Please copy out the article below on the novel Strange Fruit in full, word for word.

===== Document extract

Strange Fruit
- First edition
- Author: Lillian Smith
- Cover artist: Richard Floethe
- Language: English
- Publisher: Reynal and Hitchcock
- Publication date: February 29, 1944
- Publication place: United States
- Media type: Print
- ISBN: 0151857695

= Strange Fruit (novel) =

1944 novel by Lillian Smith

Strange Fruit is a 1944 bestselling debut novel by American author Lillian Smith that deals with the then-forbidden and controversial theme of interracial romance. Its working title was Jordan Is So Chilly, but Smith retitled it Strange Fruit prior to publication. In her 1956 autobiography, singer Billie Holiday wrote that Smith named the book after her 1939 song "Strange Fruit", which was about lynching and racism against African Americans. Smith maintained the book's title referred to the "damaged, twisted people (both black and white) who are the products or results of our racist culture."

After the book's release, it was banned in Boston and Detroit for "lewdness" and crude language. Strange Fruit was also banned from being mailed through the U.S. Postal Service until President Franklin D. Roosevelt interceded at his wife Eleanor's request.

==Plot==
Strange Fruit takes place in a Georgia town in the 1920s and focuses on the relationship between Tracy Deen, son of prominent white townspeople, and Nonnie, a beautiful and intelligent young Black woman whom he once rescued from an attack by white boys. The two have a secret affair, and Nonnie becomes pregnant by Tracy, who secretly plans for her to marry "Big Henry," whom she despises, while he marries the good white girl his parents expect him to marry. He changes his mind after a conversation with a local preacher and intends to make his relationship with Nonnie public. Instead, he tells Nonnie of his original intent to have her marry Big Henry, having paid him money to do so. Nonnie's brother learns of Big Henry's payments from Tracy and the reason behind Big Henry's impending marriage to Nonnie. This prompts Nonnie's brother to kill Tracy. When Tracy's body is discovered by Big Henry, Big Henry is accused of murder and lynched.

==========
===== Data lines

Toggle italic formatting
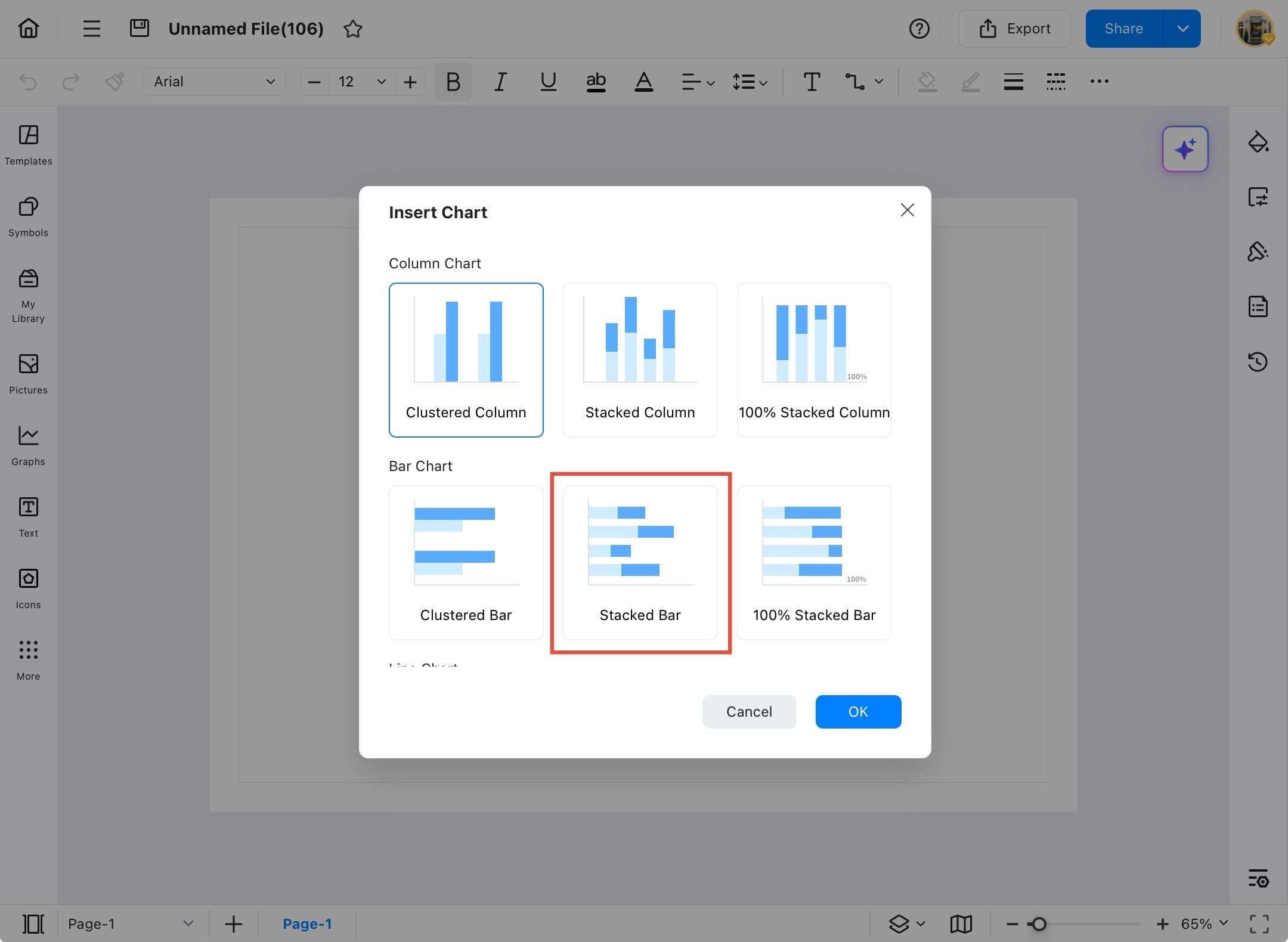This screenshot has width=1288, height=942. click(500, 82)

==========

Response for this exercise:
Strange Fruit
- First edition
- Author: Lillian Smith
- Cover artist: Richard Floethe
- Language: English
- Publisher: Reynal and Hitchcock
- Publication date: February 29, 1944
- Publication place: United States
- Media type: Print
- ISBN: 0151857695

= Strange Fruit (novel) =

1944 novel by Lillian Smith

Strange Fruit is a 1944 bestselling debut novel by American author Lillian Smith that deals with the then-forbidden and controversial theme of interracial romance. Its working title was Jordan Is So Chilly, but Smith retitled it Strange Fruit prior to publication. In her 1956 autobiography, singer Billie Holiday wrote that Smith named the book after her 1939 song "Strange Fruit", which was about lynching and racism against African Americans. Smith maintained the book's title referred to the "damaged, twisted people (both black and white) who are the products or results of our racist culture."

After the book's release, it was banned in Boston and Detroit for "lewdness" and crude language. Strange Fruit was also banned from being mailed through the U.S. Postal Service until President Franklin D. Roosevelt interceded at his wife Eleanor's request.

==Plot==
Strange Fruit takes place in a Georgia town in the 1920s and focuses on the relationship between Tracy Deen, son of prominent white townspeople, and Nonnie, a beautiful and intelligent young Black woman whom he once rescued from an attack by white boys. The two have a secret affair, and Nonnie becomes pregnant by Tracy, who secretly plans for her to marry "Big Henry," whom she despises, while he marries the good white girl his parents expect him to marry. He changes his mind after a conversation with a local preacher and intends to make his relationship with Nonnie public. Instead, he tells Nonnie of his original intent to have her marry Big Henry, having paid him money to do so. Nonnie's brother learns of Big Henry's payments from Tracy and the reason behind Big Henry's impending marriage to Nonnie. This prompts Nonnie's brother to kill Tracy. When Tracy's body is discovered by Big Henry, Big Henry is accused of murder and lynched.